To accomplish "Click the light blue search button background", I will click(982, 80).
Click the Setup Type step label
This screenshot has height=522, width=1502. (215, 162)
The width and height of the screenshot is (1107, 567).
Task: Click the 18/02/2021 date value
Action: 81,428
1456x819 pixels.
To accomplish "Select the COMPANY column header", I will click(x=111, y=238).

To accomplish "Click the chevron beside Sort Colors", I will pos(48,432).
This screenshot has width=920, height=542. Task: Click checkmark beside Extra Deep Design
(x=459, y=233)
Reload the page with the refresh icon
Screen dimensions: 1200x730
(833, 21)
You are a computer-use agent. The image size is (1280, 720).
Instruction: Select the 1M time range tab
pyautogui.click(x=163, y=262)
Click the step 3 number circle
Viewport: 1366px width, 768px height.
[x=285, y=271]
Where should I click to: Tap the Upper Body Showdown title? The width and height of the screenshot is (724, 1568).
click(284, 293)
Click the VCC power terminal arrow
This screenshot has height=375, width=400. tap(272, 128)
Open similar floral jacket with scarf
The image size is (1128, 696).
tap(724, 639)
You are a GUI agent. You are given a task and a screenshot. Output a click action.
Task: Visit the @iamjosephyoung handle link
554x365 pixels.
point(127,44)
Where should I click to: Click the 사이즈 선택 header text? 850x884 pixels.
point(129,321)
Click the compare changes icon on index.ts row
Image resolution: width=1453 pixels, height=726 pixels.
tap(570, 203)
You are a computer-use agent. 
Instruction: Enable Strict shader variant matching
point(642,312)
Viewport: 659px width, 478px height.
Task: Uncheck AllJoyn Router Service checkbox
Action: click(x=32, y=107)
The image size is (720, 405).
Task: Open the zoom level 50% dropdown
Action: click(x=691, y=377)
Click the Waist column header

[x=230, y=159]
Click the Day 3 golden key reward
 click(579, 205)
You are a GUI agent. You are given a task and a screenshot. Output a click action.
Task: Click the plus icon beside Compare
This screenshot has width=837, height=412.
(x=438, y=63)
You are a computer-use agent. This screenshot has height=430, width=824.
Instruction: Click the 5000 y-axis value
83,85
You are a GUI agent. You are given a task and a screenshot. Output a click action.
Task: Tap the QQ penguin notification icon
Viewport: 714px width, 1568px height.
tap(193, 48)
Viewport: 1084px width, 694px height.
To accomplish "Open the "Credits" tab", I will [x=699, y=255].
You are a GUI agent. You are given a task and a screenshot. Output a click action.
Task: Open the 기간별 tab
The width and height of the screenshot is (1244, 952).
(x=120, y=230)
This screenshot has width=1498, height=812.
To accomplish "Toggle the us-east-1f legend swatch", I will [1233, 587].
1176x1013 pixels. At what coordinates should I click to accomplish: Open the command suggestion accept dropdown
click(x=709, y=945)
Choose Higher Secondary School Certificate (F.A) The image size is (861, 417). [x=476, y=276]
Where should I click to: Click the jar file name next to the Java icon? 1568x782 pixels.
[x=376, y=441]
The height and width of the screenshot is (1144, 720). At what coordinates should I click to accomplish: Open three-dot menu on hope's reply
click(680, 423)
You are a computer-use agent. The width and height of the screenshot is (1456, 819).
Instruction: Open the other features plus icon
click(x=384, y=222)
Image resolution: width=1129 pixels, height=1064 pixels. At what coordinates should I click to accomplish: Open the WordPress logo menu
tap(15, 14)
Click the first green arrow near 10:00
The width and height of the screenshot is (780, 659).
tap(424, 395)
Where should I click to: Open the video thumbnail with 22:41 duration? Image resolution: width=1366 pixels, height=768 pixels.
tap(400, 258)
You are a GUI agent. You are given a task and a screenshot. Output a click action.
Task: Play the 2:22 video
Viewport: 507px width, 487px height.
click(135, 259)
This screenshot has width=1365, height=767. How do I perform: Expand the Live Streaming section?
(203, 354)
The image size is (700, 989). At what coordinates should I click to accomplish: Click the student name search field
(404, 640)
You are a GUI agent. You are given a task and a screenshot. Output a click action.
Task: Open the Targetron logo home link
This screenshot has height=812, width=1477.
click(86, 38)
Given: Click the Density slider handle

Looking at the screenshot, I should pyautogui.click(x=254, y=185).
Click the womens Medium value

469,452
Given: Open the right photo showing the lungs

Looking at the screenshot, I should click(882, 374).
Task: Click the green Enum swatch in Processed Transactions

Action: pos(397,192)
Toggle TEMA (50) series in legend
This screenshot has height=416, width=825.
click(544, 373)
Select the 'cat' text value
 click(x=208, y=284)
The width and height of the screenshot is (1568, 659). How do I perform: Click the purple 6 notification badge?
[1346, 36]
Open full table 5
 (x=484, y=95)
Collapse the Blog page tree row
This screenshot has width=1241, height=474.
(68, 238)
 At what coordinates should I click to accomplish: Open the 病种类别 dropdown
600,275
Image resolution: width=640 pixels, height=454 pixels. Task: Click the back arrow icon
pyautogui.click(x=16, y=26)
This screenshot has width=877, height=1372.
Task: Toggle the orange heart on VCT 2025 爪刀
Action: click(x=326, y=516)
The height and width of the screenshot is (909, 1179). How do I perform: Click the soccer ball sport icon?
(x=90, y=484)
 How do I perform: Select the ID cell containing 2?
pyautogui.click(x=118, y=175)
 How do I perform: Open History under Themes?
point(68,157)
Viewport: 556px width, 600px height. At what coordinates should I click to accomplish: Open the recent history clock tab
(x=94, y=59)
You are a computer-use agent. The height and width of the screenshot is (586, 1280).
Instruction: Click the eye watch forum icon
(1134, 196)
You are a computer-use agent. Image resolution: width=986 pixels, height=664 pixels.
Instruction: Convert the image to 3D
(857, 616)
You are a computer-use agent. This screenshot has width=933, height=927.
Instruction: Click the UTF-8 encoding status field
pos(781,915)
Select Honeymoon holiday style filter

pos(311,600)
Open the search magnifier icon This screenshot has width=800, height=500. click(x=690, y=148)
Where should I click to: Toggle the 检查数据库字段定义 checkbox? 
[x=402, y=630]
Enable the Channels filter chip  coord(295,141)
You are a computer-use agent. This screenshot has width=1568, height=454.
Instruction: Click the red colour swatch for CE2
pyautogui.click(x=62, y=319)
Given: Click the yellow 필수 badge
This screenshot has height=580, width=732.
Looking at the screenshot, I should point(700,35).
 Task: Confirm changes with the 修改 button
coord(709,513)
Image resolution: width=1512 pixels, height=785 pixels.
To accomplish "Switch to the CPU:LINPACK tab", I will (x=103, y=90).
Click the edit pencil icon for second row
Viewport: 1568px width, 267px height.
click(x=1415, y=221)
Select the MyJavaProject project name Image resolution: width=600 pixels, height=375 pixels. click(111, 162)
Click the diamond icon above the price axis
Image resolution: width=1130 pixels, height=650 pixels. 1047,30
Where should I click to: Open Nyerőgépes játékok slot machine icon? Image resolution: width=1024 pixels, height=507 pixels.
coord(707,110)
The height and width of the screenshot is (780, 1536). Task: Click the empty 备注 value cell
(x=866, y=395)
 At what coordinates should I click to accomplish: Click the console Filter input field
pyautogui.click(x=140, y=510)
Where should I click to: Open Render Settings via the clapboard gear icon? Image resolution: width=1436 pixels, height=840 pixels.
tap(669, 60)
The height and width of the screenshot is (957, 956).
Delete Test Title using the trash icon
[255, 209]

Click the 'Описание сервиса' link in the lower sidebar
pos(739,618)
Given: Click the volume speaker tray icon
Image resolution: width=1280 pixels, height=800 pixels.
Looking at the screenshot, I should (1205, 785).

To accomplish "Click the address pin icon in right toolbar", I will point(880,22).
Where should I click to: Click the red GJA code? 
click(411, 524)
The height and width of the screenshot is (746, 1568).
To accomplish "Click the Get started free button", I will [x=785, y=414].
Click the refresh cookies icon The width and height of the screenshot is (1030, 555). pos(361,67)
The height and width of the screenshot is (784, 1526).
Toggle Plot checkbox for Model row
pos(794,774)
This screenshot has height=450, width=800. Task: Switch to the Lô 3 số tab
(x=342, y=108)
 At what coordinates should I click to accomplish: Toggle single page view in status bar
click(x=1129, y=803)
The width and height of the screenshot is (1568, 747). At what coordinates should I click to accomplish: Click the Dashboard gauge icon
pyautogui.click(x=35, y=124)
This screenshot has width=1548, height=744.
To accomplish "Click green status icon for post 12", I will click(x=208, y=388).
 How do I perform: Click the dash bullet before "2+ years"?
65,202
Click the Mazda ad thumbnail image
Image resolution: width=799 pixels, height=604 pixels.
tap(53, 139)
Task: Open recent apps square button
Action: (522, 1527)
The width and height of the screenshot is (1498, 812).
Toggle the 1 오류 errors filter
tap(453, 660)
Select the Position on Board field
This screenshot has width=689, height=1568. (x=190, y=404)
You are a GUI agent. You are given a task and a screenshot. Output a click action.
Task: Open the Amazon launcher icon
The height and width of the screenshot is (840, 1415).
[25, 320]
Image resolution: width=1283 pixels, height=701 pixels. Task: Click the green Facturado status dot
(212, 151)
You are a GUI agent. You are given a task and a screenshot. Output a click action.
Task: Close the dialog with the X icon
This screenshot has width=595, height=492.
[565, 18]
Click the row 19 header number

* Directions for this task *
Some lines above hold the word "legend". Copy all of them.

* Answer area *
To accomplish "Toggle the us-east-1f legend swatch", I will [1233, 587].
Toggle TEMA (50) series in legend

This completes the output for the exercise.